SI.com’s Michael Silver rates the owners of the 32 National Football League teams, and Texans’ owner Bob McNair comes in a respectable seventh:
Like [Redskins owner Daniel] Snyder, McNair is an aggressive, personally invested owner who desperately wants to field a winning team. Unlike the Redskins’ boss, McNair hasn’t even come close to doing so.
Since the Texans joined the NFL in ’02, there have been a lot of dubious decisions on key matters, from the stubborn insistence that David Carr was a franchise quarterback to the selection of Mario Williams over Reggie Bush and hometown hero Vince Young in the ’06 draft. McNair, at the very least, deserves some blame for hiring the people who made those decisions.
That said, he has established a highly valued franchise in a market the NFL had abandoned. He also worked exceptionally hard on last year’s revenue-sharing plan. And, on a self-serving note, McNair’s may be the most media-friendly organization in the league.
If there was ever a sports franchise owner whose team deserved some good fortune on the playing field, then it’s McNair.

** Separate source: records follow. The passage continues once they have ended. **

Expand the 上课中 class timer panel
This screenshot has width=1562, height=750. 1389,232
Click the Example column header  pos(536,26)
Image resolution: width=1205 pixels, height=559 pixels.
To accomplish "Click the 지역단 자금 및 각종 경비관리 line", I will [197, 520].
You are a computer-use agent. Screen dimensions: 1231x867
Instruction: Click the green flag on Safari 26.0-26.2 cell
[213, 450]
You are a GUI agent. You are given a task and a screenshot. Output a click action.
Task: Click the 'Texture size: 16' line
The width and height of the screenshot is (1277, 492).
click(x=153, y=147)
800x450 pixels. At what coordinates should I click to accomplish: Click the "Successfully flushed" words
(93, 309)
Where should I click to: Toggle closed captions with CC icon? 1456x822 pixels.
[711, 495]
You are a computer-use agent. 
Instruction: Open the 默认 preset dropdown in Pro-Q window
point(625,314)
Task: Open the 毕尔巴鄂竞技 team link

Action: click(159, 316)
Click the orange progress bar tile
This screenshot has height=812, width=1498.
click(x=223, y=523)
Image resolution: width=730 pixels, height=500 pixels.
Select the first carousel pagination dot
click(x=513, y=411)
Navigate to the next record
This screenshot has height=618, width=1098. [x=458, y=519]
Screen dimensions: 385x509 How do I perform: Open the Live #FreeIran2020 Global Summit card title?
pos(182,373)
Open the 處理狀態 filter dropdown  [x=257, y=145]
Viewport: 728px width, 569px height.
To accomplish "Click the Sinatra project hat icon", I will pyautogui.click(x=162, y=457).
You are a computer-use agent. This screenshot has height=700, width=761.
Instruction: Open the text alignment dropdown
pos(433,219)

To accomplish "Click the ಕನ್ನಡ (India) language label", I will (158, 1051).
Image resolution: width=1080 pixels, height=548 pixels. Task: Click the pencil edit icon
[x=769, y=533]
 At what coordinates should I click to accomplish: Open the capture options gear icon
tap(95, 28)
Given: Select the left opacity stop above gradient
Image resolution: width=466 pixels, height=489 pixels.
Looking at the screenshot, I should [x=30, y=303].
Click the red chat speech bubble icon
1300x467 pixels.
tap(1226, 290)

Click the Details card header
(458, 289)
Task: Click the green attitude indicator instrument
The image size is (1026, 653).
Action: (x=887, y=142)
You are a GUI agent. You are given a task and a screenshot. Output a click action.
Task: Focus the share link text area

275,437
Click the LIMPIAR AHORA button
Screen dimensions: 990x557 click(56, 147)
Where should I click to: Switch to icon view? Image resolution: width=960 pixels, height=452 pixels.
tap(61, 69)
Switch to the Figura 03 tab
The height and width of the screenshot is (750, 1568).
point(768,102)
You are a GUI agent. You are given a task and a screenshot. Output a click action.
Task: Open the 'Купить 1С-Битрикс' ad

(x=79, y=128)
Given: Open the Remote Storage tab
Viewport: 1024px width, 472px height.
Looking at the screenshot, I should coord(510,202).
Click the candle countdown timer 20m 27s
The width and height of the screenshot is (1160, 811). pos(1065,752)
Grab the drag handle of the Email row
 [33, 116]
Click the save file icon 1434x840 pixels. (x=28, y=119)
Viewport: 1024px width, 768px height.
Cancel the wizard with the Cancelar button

Oilers owner Bud Adams comes in 18th, which is somewhat surprising only because it’s hard to believe that there are 14 owners worse than him. Go figure.
“Oilers owner Bud Adams comes in 18th, which is somewhat surprising only because it’s hard to believe that there are 14 owners worse than him. Go figure.”
Okay, this made me laugh. I don’t think nationally the extent of Bud horror is really understood.
I asked a Titan fan last year what they thought of Bud, and they said they tried not to think of him at all because he spent most of his time in Houston anyways.